The technique disclosed in Patent Document 1 has a problem that the separation load in the distillation apparatus is large in order to satisfy the impurity concentration (for example, 0.2 volume ppm) required for high-purity hydrogen chloride gas for semiconductor production in recent years. is there.

The present disclosure has been made in view of the above-mentioned problems of the conventional technology.
An object to be solved by an embodiment of the present disclosure is to provide a method for producing hydrogen chloride that can efficiently produce high-purity hydrogen chloride with simple equipment.

In order to solve the above problems, as a result of diligent studies by the present inventors, focusing on the conditions of gas-liquid contact with an inert gas to hydrochloric acid, found that temperature is important to remove impurities efficiently, The invention relating to the method for producing hydrogen chloride has been completed.
Specific means for solving the problems include the following aspects.

<1> adjusting the temperature of hydrochloric acid having a hydrogen chloride concentration of 20% by mass to 45% by mass to 35 ° C. to 55 ° C., and bringing an inert gas and the hydrochloric acid into gas-liquid contact,
Separating the crude hydrogen chloride by stripping off the hydrochloric acid brought into gas-liquid contact with an inert gas,
Dehydrating the obtained crude hydrogen chloride,
Purifying by distilling the crude liquefied hydrogen chloride obtained by liquefying the dehydrated crude hydrogen chloride,
And a method for producing hydrogen chloride.

  <2> In the gas-liquid contact, an inert gas in hydrochloric acid is used, the mass ratio of the flow rate of the inert gas to the flow rate of hydrochloric acid is 5 to 20, and the supply rate of the inert gas is 0.03 in space velocity.

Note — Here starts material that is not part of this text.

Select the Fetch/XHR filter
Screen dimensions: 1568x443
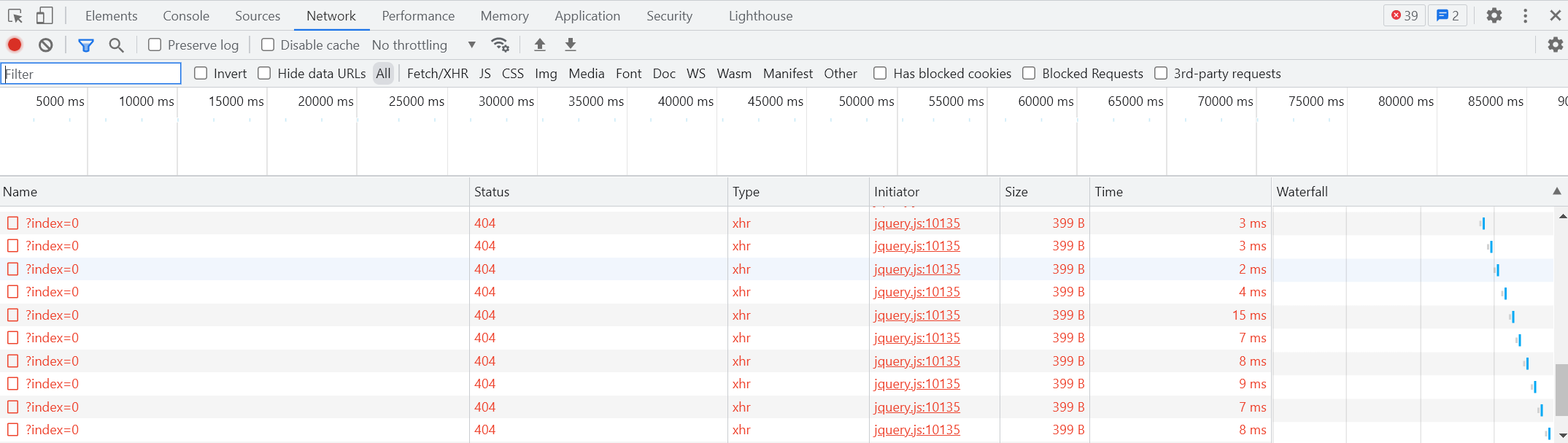(x=438, y=73)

The method for producing hydrogen chloride according to <1>, wherein the hydrogen chloride is supplied under a contact condition of about 0.2 [1 / h].

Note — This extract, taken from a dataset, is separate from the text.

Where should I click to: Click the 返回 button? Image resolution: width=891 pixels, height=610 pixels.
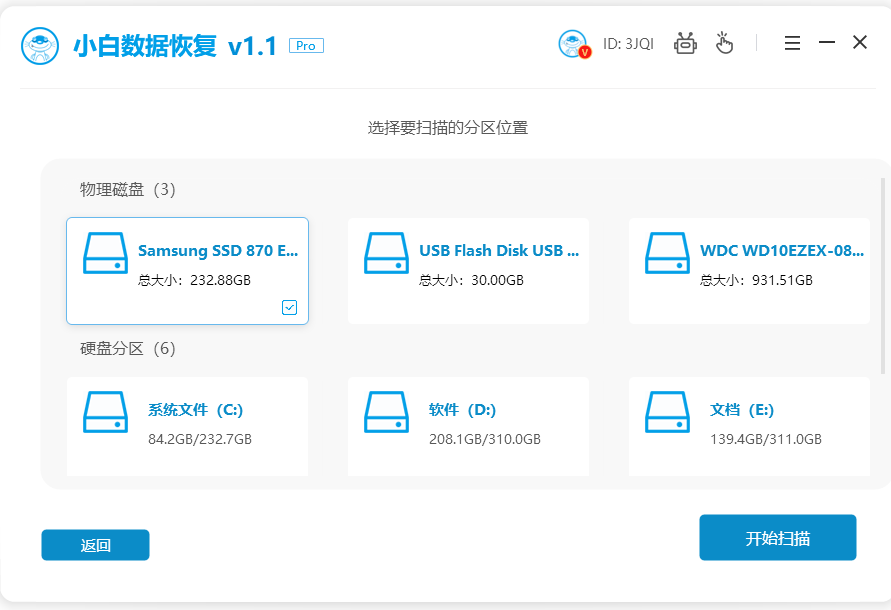(95, 545)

  According to an embodiment of the present disclosure, there is provided a method for producing hydrogen chloride, which is capable of efficiently producing high-purity hydrogen chloride with simple equipment.

It is a schematic block diagram which shows an example of the hydrogen chloride manufacturing apparatus for demonstrating one Embodiment of the process of manufacturing high purity hydrogen chloride.

Hereinafter, the method for producing hydrogen chloride according to the present disclosure will be described in detail.
The description of the constituent elements described below may be made based on a representative embodiment of the present disclosure, but the present disclosure is not limited to such an embodiment.

In the present disclosure, “to” indicating a numerical range is used to mean that numerical values described before and after the numerical range are included as a lower limit value and an upper limit value.
In the numerical ranges described stepwise in the present disclosure, the upper limit or the lower limit described in one numerical range may be replaced with the upper limit or the lower limit of the numerical range described in other stages. Further, in the numerical range described in the present disclosure, the upper limit value or the lower limit value of the numerical range may be replaced with the value shown in the examples.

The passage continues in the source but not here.